Why This Demonstrates That One-State is Delusional

Over the four years I’ve been making “Holy Land” and engaged in the issues around the Israeli-Palestine conflict, it has seemed that interest in a “one-state” solution has grown. It became trendy. Give up on the two-state solution? OK, let’s try a one-state solution. The upsurge in violence over the past two weeks, in my view, is a powerful rebuke to the one-state idea. Barak Ravid writes eloquently to this point in today’s Haaretz (subscription required):

“when Palestinian murderers are running amok on the streets of Jerusalem armed with knives, the citizens of Israel are getting a first significant glimpse into the reality of a binational state; a little taste of what is to come if, instead of breaking apart into two states, the Israelis and Palestinians continue to move toward a single state.”
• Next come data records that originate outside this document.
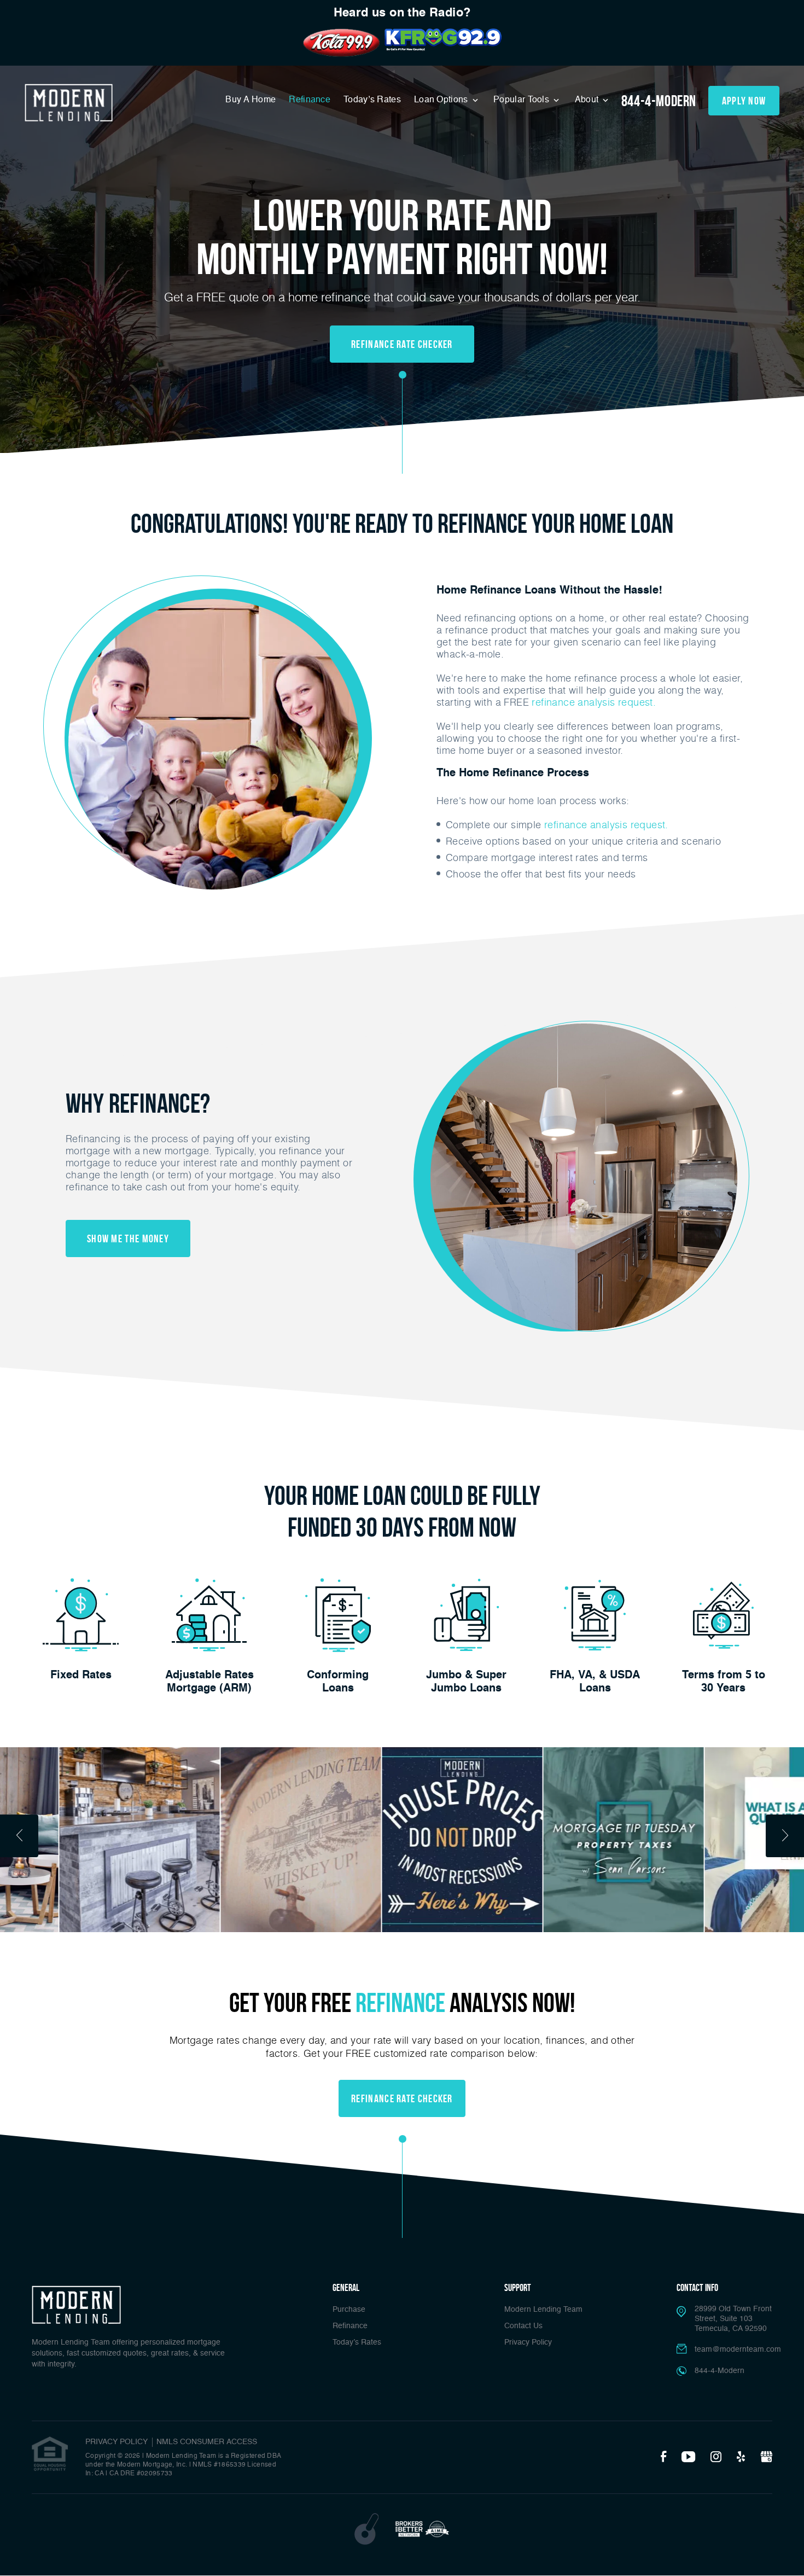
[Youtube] (688, 2457)
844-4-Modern (658, 100)
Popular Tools (522, 100)
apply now (744, 101)
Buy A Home (250, 100)
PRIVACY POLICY (116, 2442)
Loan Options (442, 100)
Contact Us (523, 2326)
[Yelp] (741, 2457)
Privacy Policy (528, 2342)
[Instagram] (715, 2457)
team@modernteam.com (738, 2349)
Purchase (349, 2309)
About (588, 100)
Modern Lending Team (543, 2309)
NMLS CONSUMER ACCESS (206, 2442)
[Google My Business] (766, 2457)
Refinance (309, 100)
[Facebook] (663, 2457)
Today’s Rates (372, 100)
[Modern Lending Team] (69, 102)
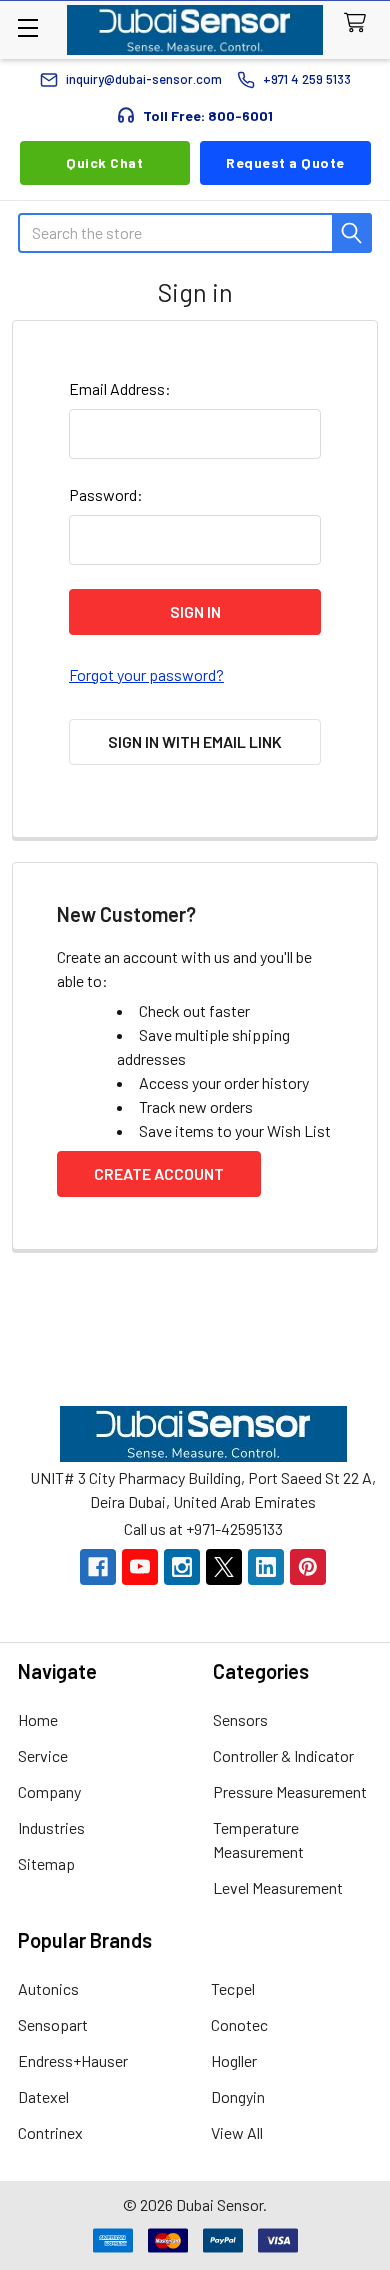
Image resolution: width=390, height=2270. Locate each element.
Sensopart (53, 2024)
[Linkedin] (266, 1567)
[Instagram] (182, 1567)
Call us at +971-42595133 (203, 1528)
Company (49, 1791)
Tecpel (233, 1988)
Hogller (234, 2060)
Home (38, 1719)
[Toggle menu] (27, 27)
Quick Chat (104, 162)
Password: (106, 494)
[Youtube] (140, 1567)
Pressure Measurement (290, 1791)
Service (43, 1755)
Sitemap (46, 1863)
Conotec (239, 2024)
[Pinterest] (308, 1567)
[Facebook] (98, 1567)
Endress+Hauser (73, 2060)
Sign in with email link (195, 741)
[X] (224, 1567)
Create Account (159, 1173)
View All (237, 2132)
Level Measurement (278, 1887)
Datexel (43, 2096)
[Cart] (359, 23)
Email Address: (120, 388)
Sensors (240, 1719)
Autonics (48, 1988)
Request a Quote (285, 162)
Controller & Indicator (283, 1755)
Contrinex (50, 2132)
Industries (51, 1827)
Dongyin (238, 2096)
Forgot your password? (146, 674)
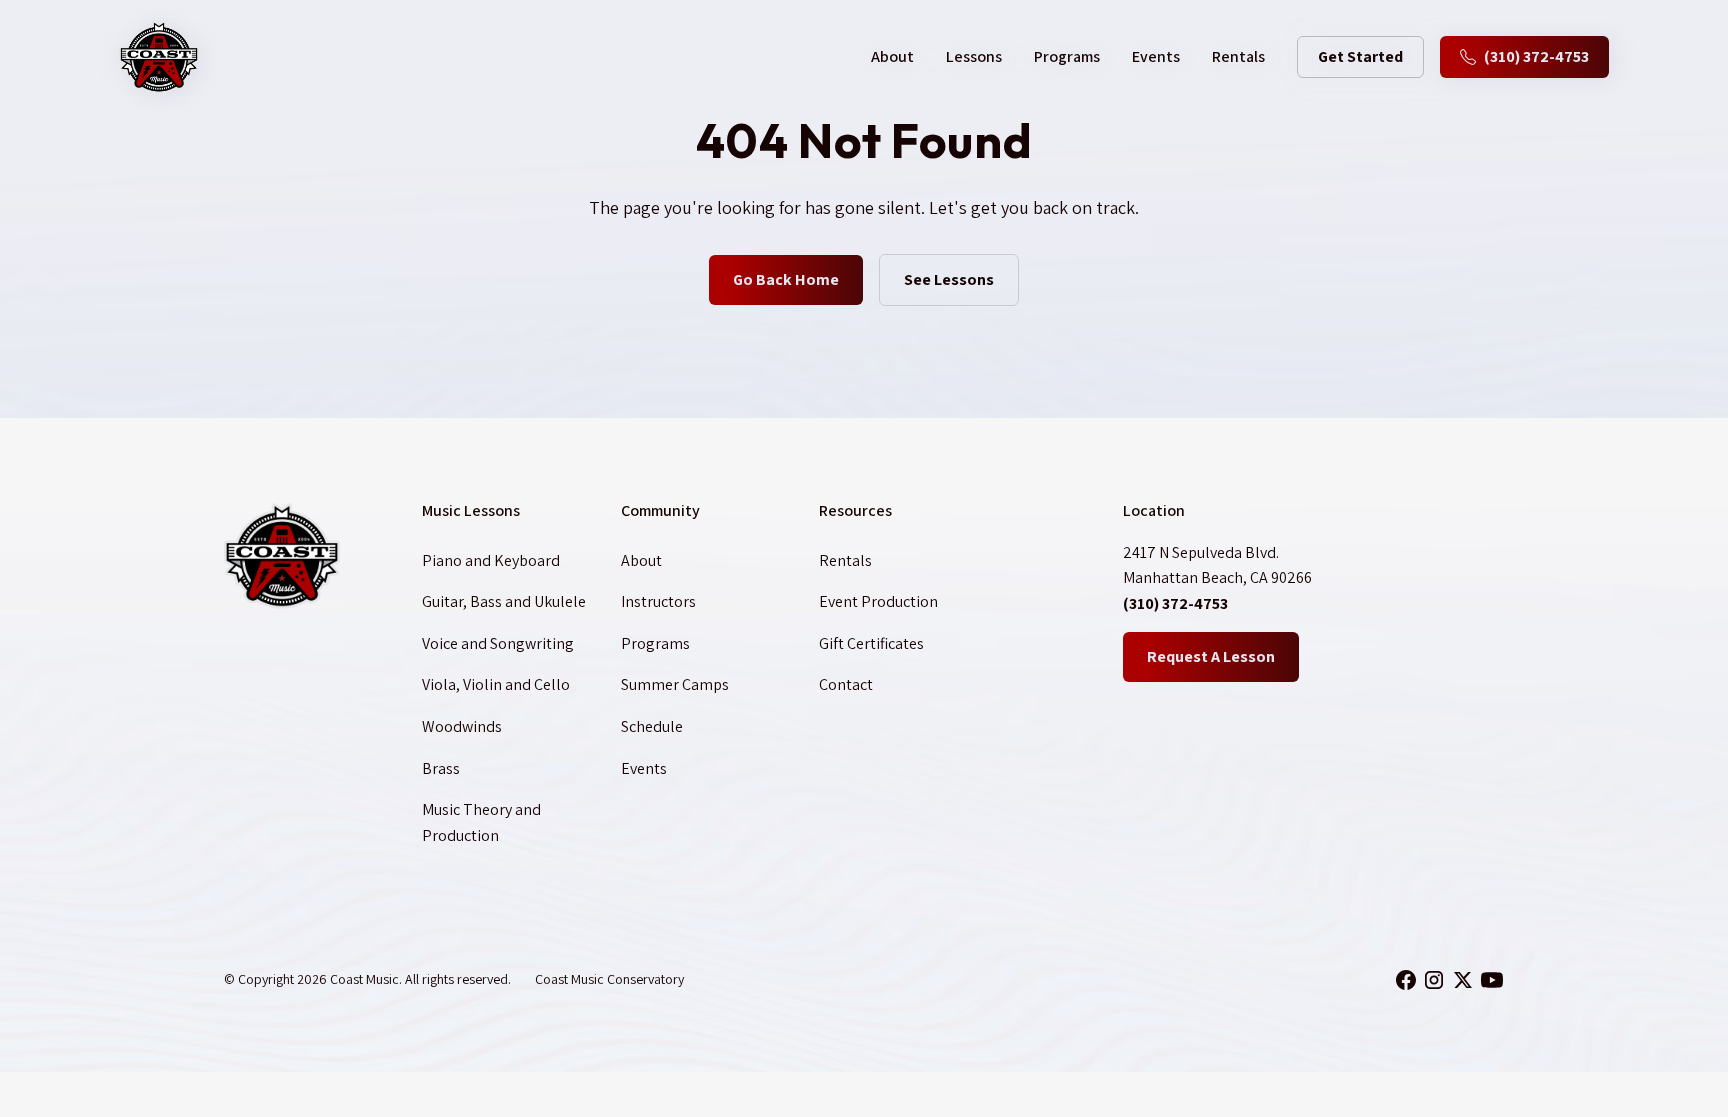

“…The explosion that we are experiencing is part of an “atomization” of the conflict; the fight isn’t against the Palestinian Authority or Hamas, but against an entire generation of young Palestinians, some of them kids, who don’t see a future for themselves. They are frustrated, desperate and incensed. They hate Israel as much as they hate Palestinian President Mahmoud Abbas.

In the current situation, the capability of dealing with the situation is limited. There are many means of defense – deploying troops to Jerusalem, severe punishment, closures, arrests and house demolitions. But even if this quells the current wave of unrest, the calm would be only temporary – until the next one, which will be even more difficult.”